# Help! FET with only partially survived embryos



## Keepfaith (Sep 3, 2014)

Hi guys,

I had my embryo transfer today. We had 3 frozen blastocysts frozen during our last failed ICSI cycle and we had our transfer today.

However, the embryologist then advised us that only 2 embryos had survived and that they had only partially survived. We were told that approx 50% of the cells in both embryos were degenerative and not expanding like they should. However, the clinic still wanted to put both embryos back.

The embryologist could only say that she was disappointed and hoped that they would've survived better but that some women do still achieve a pregnancy, though she couldn't really tell us what our chances of success are.

I just wondered if anyone else has experienced something similar. Are there any success stories with only partially survived embryos?


----------



## L_ouise (Sep 23, 2010)

I'm not looking forward to the thaw of my blasts as not expecting good news.

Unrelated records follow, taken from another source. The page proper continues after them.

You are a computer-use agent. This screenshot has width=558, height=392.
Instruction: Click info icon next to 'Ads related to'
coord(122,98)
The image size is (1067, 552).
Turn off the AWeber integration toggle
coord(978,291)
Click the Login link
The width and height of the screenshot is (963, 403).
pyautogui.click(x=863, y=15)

As you might expect, the greater the damage to the thawed embryo the less likely it is to be successful but saying that it is still very possible for you to get pregnant with them.

What grade were your blasts before freezing? You'd expect a better outcome from three embryos.

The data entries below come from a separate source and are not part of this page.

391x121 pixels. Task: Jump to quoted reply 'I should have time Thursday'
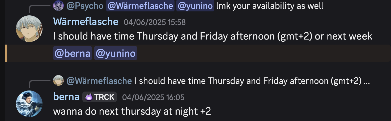click(x=252, y=81)
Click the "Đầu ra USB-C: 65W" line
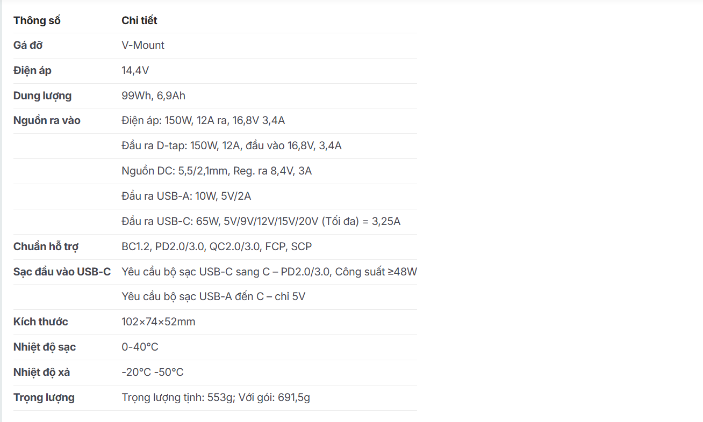703x422 pixels. [x=261, y=221]
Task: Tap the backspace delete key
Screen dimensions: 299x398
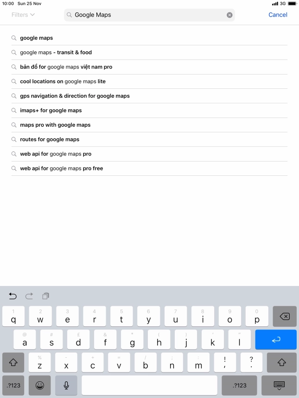Action: [285, 316]

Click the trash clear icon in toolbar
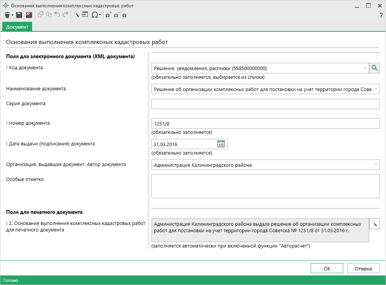point(7,15)
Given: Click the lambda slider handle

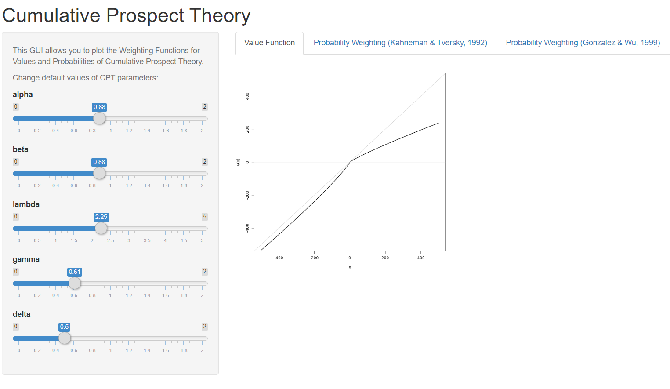Looking at the screenshot, I should pos(101,228).
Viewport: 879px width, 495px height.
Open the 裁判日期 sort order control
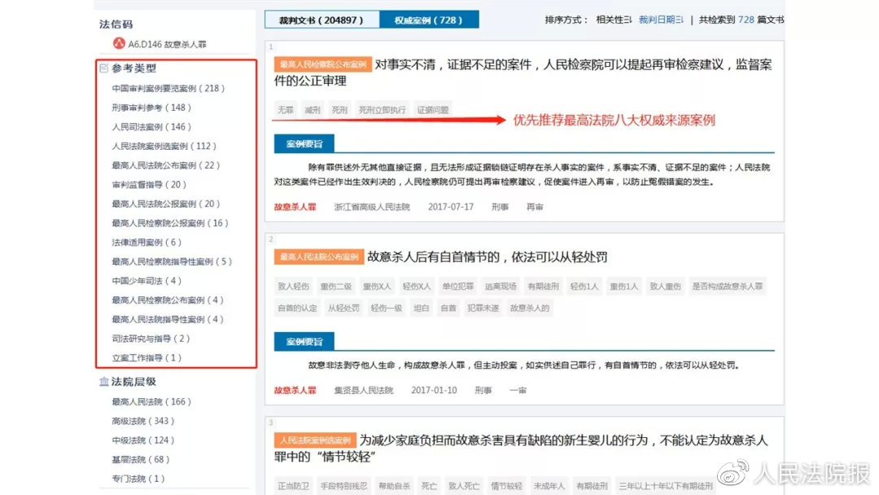pyautogui.click(x=659, y=20)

Chin up, don't get down. I think you still have a very good reason to remain hopeful xx


----------



## Helen78 (Oct 17, 2010)

Hi  

I had 2 frozen embies when I had my FET. We were only defrosting 1, 1st one out just collapsed leaving just the 1 which had 35% cell loss (the embryologist explained it as non baby cells which can regenerate. He wasn't overly optimistic but said it was worth a try...) 

To cut a long story short, that 1 little surviving embie is a healthy, strong, remote control stealing terror now! It can happen, PMA, babydust and extra good luck hun  

H xx


----------



## Blondie71 (Oct 26, 2011)

Oh honey what a dreadful start for your 2ww   just wanted to boost your morale as my embryos weren't great either I had 4 transferred as I think they were considered crap tbh due to age etc, well one stuck and it most likely collapsed after transfer BUT amazingly divided into identical twins so you never know....


----------



## Emma02 (May 25, 2010)

My last FET was very similar! The blast partially collapsed, but Embryologist said it could possibly regenerate in my uterus where it is nice and warm! We now have a little girl from that collapse, so anything is possible! Our bodies can do amazing things, good luck xx


----------